Starting with the line that contains "Screen dimensions: 1366x726" and ending with the last line of the entries, repeat exactly those lines and nothing else, pictures excluded.

====== Entries shown

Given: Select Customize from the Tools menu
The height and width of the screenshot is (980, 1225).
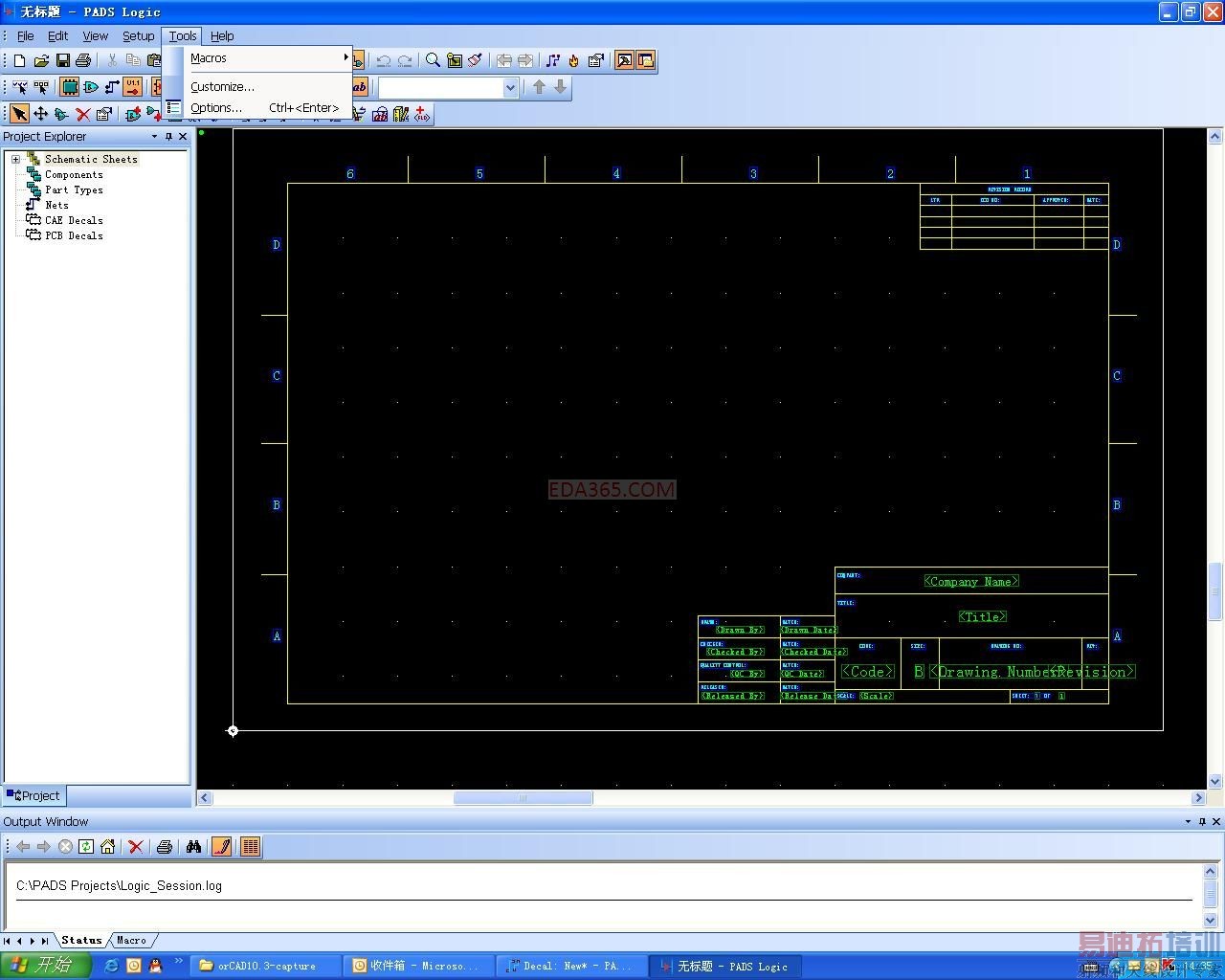Looking at the screenshot, I should point(222,86).
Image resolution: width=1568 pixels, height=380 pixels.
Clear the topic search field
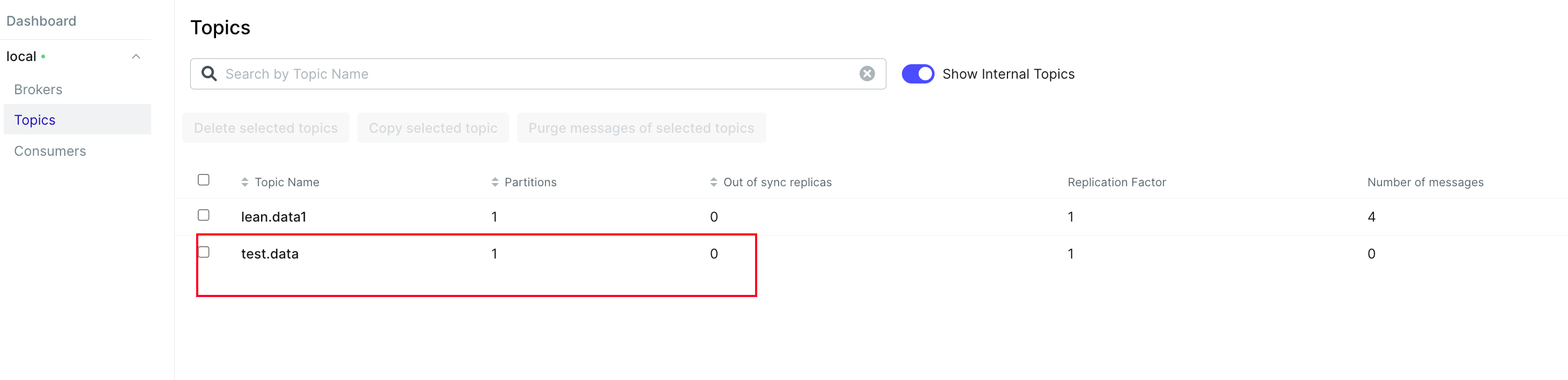[867, 73]
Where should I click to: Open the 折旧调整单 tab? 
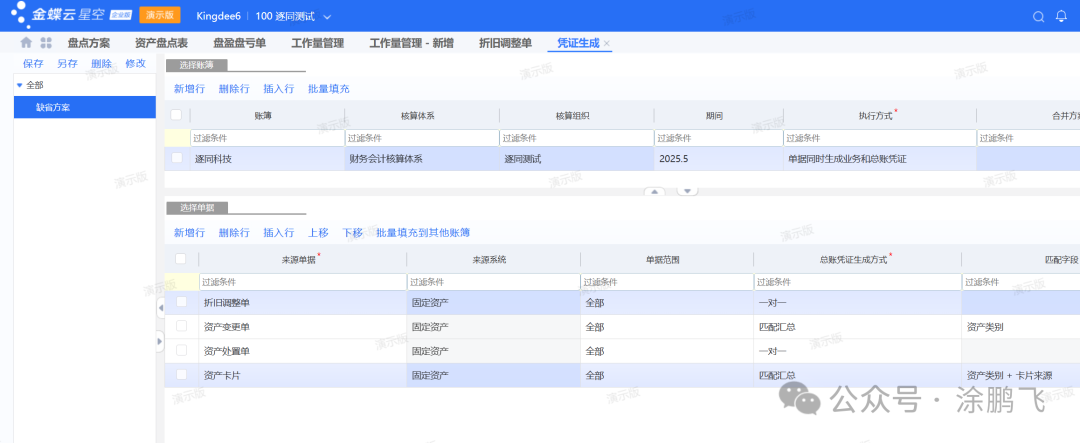coord(505,43)
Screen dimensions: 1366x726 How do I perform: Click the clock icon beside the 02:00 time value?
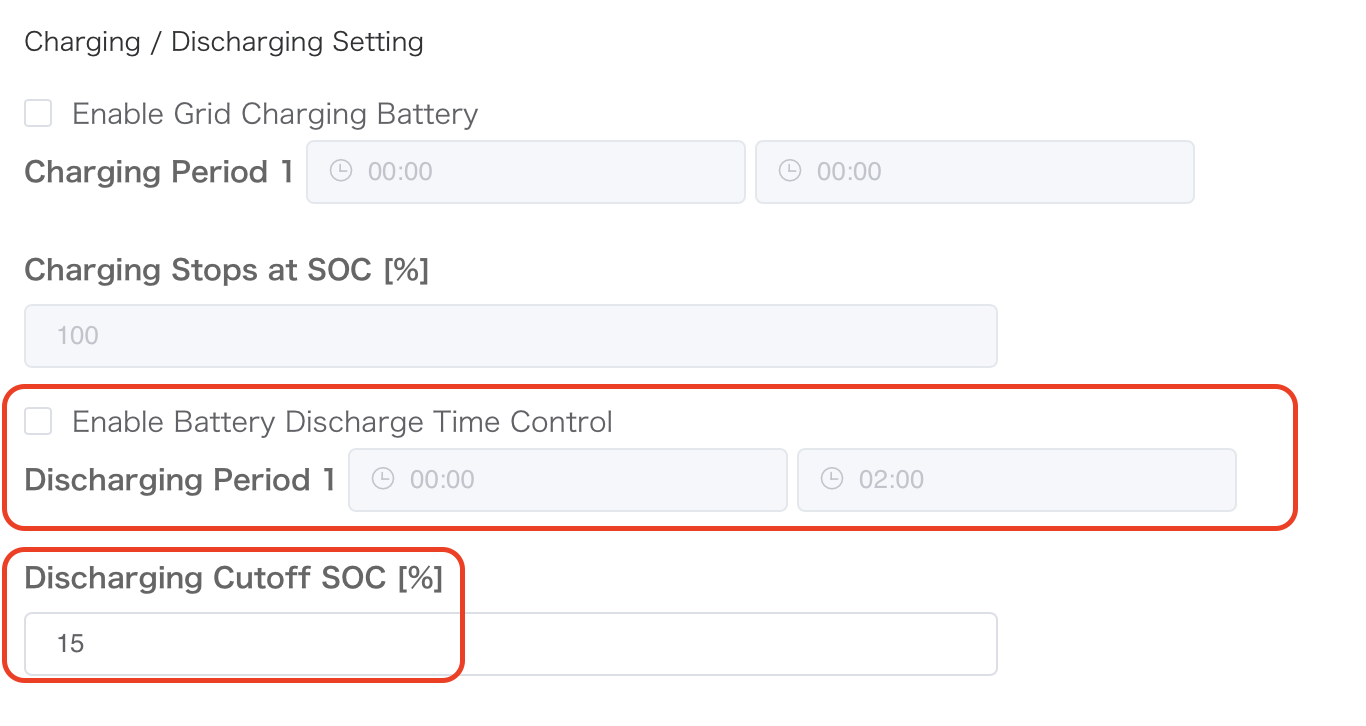pos(831,479)
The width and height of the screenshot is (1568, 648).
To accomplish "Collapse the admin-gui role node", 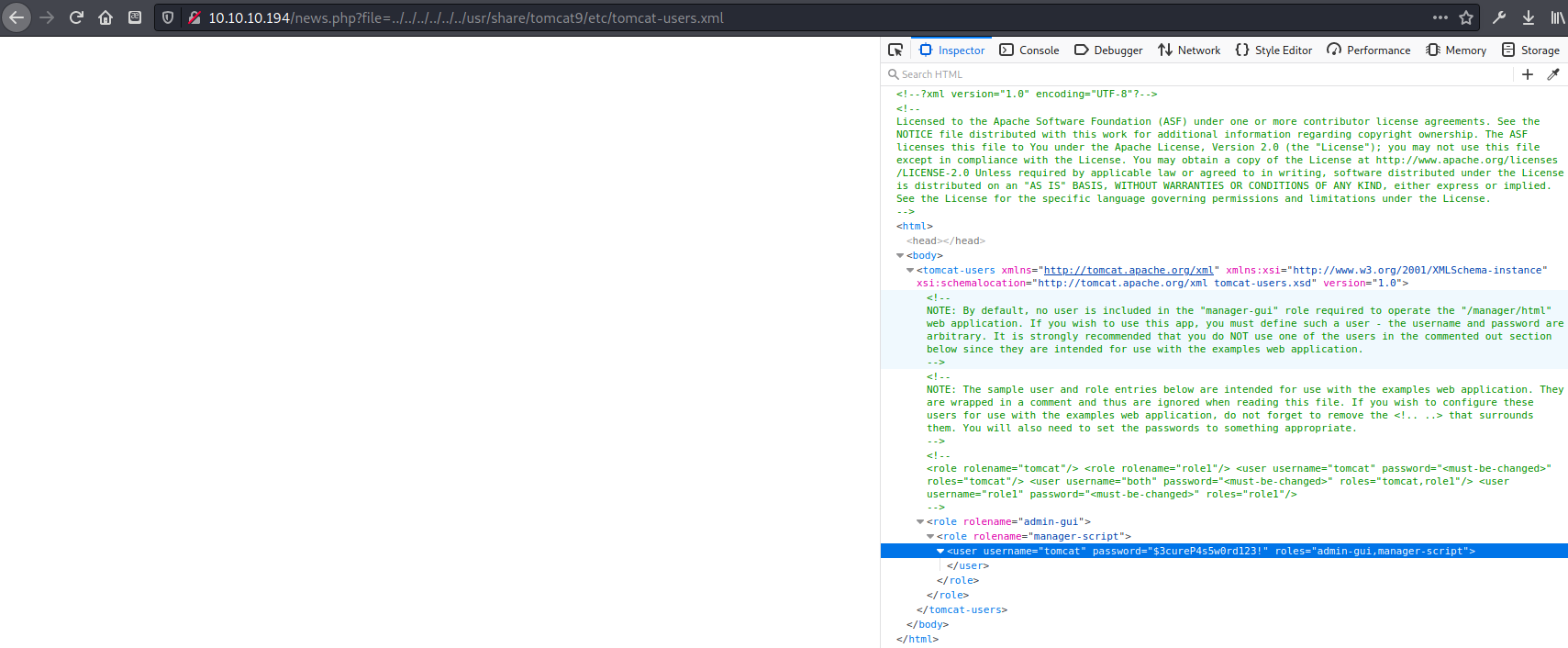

============

• **Task output**:
Screen dimensions: 1366x726 How do I perform: Click the clock icon beside the 02:00 time value?
pos(831,479)
The width and height of the screenshot is (1568, 648).
To accomplish "Collapse the admin-gui role node", 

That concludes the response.